Reklamasi diartikan sebagai kegiatan yang dilakukan sepanjang tahapan usaha pertambangan untuk menata, memulihkan, dan memperbaiki kualitas lingkungan serta ekosistem agar dapat berfungsi kembali sesuai peruntukannya.

Eks galian tambang yang tidak direklamasi di wilayah kalimantan timur telah memakan korban jiwa hingga 45 orang meninggal. (Kaltim Today 14/08/2023).
Kematian ini menambah daftar hitam catatan industri tambang batubara di Kaltim. Eks galian tambang ini tentunya berbahaya tidak hanya bagi manusia namun juga alam sekitar, jika tidak segera dipulihkan akan berdampak buruk.
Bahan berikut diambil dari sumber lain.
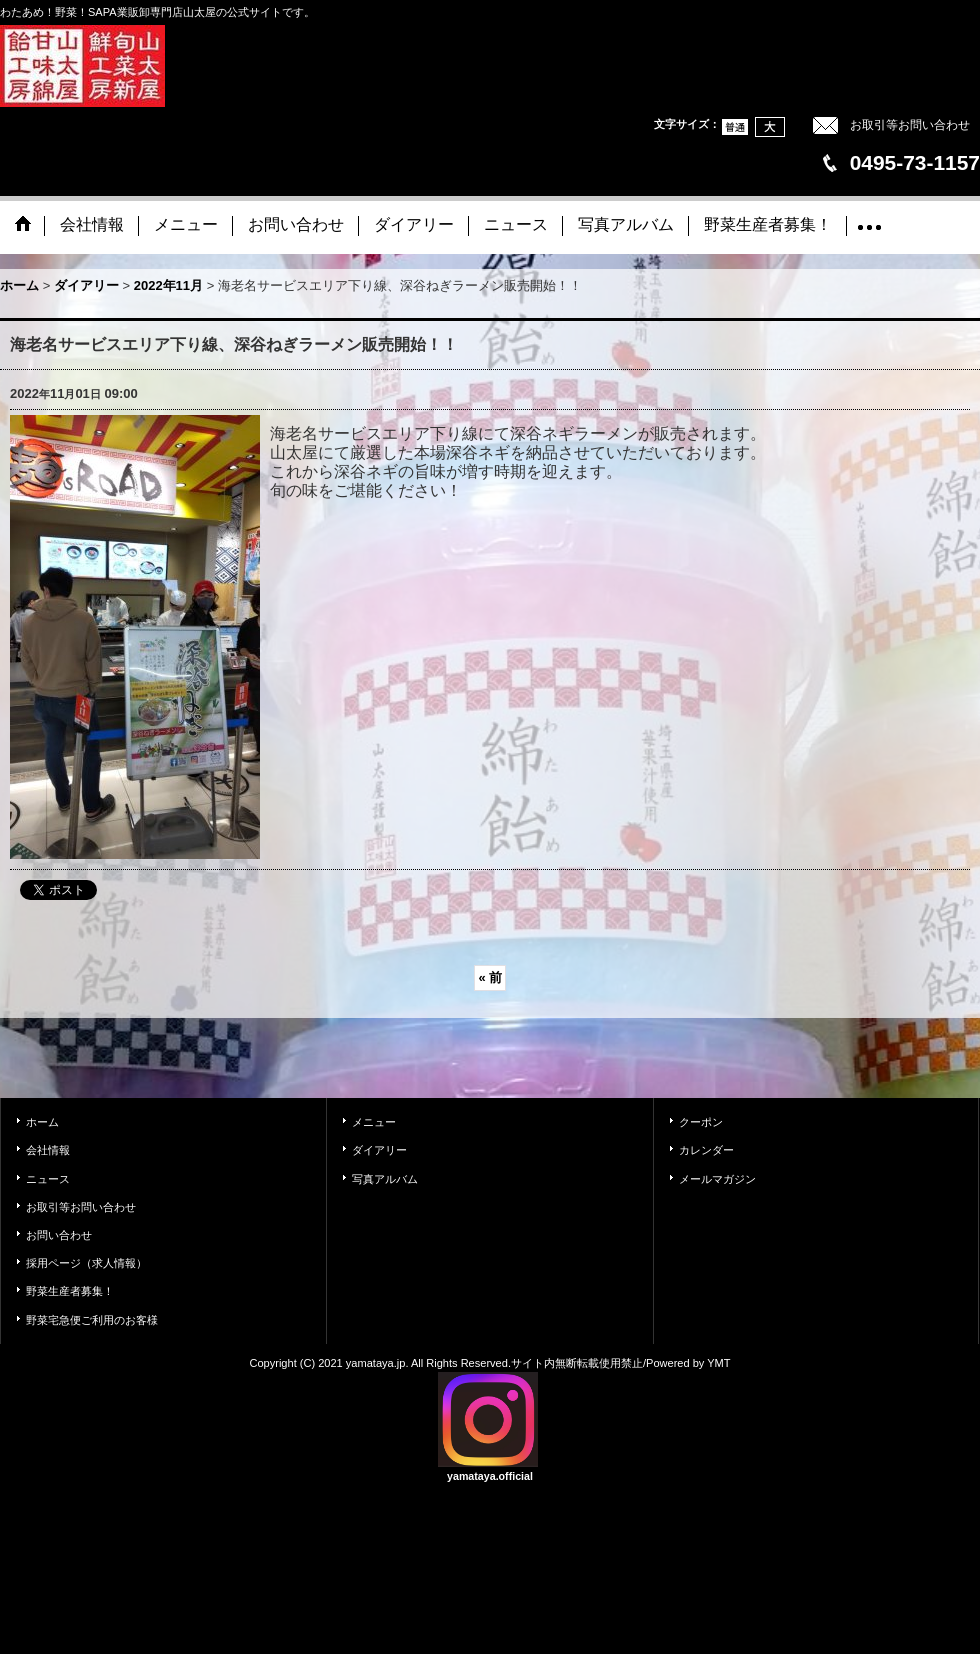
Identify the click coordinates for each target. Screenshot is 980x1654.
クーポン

Melihat lubang eks galian tambang yang sudah menjadi danau dan airnya berwarna hijau toska ,sungguh indah dan sangat menarik, namun jika digunakan untuk mandi ataupun aktivitas sehari-hari tentunya sangat berbahaya.

Pemulihan bekas lahan tambang merupakan keharusan untuk mencegah dampak bahaya dan ancaman yang bisa ditimbulkan. Keterlibatan masyarakat pun dibutuhkan agar pengelolaan kawasan pemulihan tersebut bisa berkelanjutan.
Alasan pemerintah memberikan ijin untuk pemberdayaan ekonomi masyarakat, hal ini tidak bisa dijadikan alasan.

Harus ada beberapa pertimbangan jika memang ingin menjadikan lahan bekas tambang sebagai tempat wisata. Hal itu juga tak bisa dilakukan secara sembarangan.

Jika lahan tersebut dijadikan kawasan wisata, sebaiknya ada regulasi yang jelas dalam peningkatan kualitas lingkungan, sosial budaya, serta ekonomi masyarakat dengan cara menyusun Rancangan Induk Pembangunan Kepariwisataan Daerah (RIPPARDA).
Tentunya ini sangat menarik bagi masyarakat terutama dari sisi lapangan pekerjaan.

Dengan adanya pengesahan UU Minerba (Mineral dan batubara) tentunya akan memberikan keuntungan lebih besar kepada pengusaha pertambangan. Kebijakan yang tidak berorientasi dan berpihak pada hajat hidup orang banyak. Jika kita menyoroti hampir semua kepemilikan publik seperti tambang, hutan dan hak tanah masyarakat nyaris hilang karena dirampas oligarki dan pemilik modal.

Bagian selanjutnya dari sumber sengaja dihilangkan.